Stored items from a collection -
:::
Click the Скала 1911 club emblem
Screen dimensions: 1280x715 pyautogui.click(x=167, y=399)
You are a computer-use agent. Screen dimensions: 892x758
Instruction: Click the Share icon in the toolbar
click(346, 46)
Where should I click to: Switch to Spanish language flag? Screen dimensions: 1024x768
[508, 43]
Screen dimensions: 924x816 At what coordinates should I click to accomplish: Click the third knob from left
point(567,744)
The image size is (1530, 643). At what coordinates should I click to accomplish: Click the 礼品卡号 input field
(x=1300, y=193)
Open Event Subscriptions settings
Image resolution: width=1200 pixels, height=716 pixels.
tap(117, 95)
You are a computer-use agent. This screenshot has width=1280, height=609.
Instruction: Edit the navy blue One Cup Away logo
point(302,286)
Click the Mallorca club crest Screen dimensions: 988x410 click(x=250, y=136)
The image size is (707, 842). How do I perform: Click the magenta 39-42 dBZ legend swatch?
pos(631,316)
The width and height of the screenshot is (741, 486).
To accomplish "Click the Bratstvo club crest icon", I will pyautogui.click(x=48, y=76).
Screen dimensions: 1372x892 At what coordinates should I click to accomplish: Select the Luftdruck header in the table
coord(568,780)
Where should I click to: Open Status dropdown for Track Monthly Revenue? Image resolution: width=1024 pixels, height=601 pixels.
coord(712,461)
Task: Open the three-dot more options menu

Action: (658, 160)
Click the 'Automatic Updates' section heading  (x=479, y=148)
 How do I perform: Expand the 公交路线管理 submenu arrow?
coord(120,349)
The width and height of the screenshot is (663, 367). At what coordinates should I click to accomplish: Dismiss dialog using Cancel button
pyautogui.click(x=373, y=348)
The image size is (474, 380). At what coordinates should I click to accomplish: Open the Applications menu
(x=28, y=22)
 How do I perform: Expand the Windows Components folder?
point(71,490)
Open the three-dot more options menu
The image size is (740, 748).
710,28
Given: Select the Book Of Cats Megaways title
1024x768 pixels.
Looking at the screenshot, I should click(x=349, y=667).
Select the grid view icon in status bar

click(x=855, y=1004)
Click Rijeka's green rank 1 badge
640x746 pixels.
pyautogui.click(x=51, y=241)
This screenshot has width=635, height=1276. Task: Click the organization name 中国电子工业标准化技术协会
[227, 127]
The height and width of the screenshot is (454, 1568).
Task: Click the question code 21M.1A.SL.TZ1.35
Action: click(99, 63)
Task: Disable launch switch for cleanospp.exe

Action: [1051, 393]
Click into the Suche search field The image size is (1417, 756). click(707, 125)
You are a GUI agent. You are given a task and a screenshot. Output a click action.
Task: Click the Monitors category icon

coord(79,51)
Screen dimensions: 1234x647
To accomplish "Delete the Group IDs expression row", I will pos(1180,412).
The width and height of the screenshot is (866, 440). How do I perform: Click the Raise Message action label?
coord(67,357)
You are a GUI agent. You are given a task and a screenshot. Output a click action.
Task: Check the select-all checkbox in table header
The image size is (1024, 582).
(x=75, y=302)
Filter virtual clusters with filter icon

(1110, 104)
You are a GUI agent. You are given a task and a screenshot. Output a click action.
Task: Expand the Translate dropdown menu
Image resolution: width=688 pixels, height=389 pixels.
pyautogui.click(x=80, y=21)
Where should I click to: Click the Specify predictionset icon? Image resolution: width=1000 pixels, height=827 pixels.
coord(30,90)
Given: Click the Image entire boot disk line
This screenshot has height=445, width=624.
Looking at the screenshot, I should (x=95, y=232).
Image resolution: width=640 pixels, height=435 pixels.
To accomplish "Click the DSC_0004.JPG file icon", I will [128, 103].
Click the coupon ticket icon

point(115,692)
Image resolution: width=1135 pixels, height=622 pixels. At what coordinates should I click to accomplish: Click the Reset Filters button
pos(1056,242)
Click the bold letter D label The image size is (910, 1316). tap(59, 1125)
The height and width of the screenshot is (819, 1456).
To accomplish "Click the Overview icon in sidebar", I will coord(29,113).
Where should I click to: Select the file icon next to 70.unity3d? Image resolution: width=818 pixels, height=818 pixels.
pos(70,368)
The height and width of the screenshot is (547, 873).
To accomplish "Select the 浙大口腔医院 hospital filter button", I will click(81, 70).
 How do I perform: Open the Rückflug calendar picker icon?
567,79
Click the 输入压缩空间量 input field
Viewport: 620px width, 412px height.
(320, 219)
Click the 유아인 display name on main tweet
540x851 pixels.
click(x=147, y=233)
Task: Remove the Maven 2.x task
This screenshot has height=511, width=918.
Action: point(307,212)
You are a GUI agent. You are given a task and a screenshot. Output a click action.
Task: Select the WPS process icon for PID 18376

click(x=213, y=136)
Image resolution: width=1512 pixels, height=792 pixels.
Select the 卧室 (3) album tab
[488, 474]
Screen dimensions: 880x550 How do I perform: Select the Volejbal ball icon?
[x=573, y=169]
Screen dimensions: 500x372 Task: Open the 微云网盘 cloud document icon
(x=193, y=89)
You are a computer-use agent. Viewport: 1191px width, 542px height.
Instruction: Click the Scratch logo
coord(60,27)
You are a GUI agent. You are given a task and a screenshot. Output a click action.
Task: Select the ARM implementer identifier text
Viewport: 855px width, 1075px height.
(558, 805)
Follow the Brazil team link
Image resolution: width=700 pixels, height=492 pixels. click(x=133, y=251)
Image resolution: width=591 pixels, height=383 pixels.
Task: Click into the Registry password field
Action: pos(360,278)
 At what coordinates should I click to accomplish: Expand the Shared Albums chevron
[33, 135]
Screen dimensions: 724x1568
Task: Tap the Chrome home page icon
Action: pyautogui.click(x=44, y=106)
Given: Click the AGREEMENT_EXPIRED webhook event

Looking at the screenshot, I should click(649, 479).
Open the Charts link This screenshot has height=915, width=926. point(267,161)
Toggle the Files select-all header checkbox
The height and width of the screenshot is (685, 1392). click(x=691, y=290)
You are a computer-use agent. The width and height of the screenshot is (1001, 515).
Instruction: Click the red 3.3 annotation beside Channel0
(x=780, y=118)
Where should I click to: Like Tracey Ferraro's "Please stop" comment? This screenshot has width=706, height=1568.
:::
Above are the records; copy each line from them that includes the string "crest".

EXERCISE RESPONSE -
Click the Mallorca club crest Screen dimensions: 988x410 click(x=250, y=136)
To accomplish "Click the Bratstvo club crest icon", I will pyautogui.click(x=48, y=76).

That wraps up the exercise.